Another way Hermes might be tricking us for the sake of Gaia might be in the way of fomenting memes of extraterrestrial visitors that will eventually inspire us to escape our home planet and migrate to other star systems****, leaving ol’ tired momma Gaia alone so she can recover and make room for the next explosion in biological evolution. Perkin’s colleague Christopher O’Brien –author of numerous books, including Stalking the Trickster which Perkins wrote the foreword of) thinks such an idea makes more sense than the Disclosure advocates’ notion that ETs are just waiting for us to get our act together before they roll the red carpet and welcome us to the Galactic Federation with arms and tentacles open –meanwhile they’ll keep on killing a few more cows and abducting humans to pass the time.

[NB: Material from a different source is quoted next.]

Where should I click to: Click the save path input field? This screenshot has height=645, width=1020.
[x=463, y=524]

There are many more things which could be said about the appeal of combining the Gaia hypothesis with Forteana or the way all could be tied together through human consciousness, and to be sure there are other authors who have come up with similar theories as Perkins and Hansen –like Terence McKenna and Lyall Watson to name but a few more– but for now if there is anything I’d wish the reader of this essay to take from it with them, is the notion that just as Lovelock elevated environmental science by seeing the interconnectedness between the living and the nonliving within our planet, so too should different disciplines within the paranormal also strive to seek the connecting elements within each other. Just as you cannot save the coral reefs if you don’t pay attention to the atmosphere above the seas, you will never understand Bigfoot if you don’t pay attention to the elusive lights above the forests.
Keel ultimately believed that Gaia was insane, but perhaps there may be a method to the madness, and the absurdity is just Hermes’ way to make us pay attention and look at our old problems with fresh new eyes.

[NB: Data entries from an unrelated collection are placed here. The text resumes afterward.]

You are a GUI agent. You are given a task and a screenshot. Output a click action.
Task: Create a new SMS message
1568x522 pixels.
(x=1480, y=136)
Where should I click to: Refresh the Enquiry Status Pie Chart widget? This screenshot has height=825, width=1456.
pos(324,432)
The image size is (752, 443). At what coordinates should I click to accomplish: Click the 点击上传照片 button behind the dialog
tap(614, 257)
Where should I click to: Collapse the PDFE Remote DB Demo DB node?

And… perhaps just as David Perkins suspects, the answers might turn out to be right under our noses.
Special thanks to Mr. David Perkins.
(*) In his book Gaia: The Practical Science of Planetary Medicine (Oxford 1991), Lovelock writes that the first time he thought about the concept of Gaia was in 1965: “The personal revelation of Gaia came to me quite suddenly – like a
flash of enlightenment.”
According to the Oxford English Dictionary and other sources, the first time Lovelock publicly proposed the term Gaia was in 1972.
By 1974 he and Lynn Margulis developed a view of Earth’s atmosphere as “a component part of the biosphere rather than as a mere environment for life” (J. E. Lovelock and L. Margulis Tellus 26, 2–10; 1974).
In 1979 Lovelock published the book Gaia: A New Look at Life on Earth which fully cemented the idea in popular culture.
According to David Perkins in private conversation, it was in 1979 when he first learned about Gaia “and went to the races with it.”
(**) Famous biologists Stephen Jay Gould and Richard Dawkins publicly criticized the Gaia hypothesis, claiming it was nothing but a catchy metaphor and didn’t conform to Darwinian principles.
(***) According to Perkins, “In the late 70s and early 80s I was still pursuing the nuclear connection [to cattle mutilations] … that somebody or something was drawing our attention to the various aspects of nukes in the environment.” The ‘Gaian’ connection is just one of many he works with simultaneously.
(****) Lovelock himself was skeptical of the possibility of our species’ adapting to an extraterrestrial ecosystem in our current condition. His last book, Novacene, explored the possibility of humanity circumventing the calamity of environmental collapse by embracing the Singularity and a transhuman future. Maybe if we evolved into spindly biological robots (ahem) that would do the trick?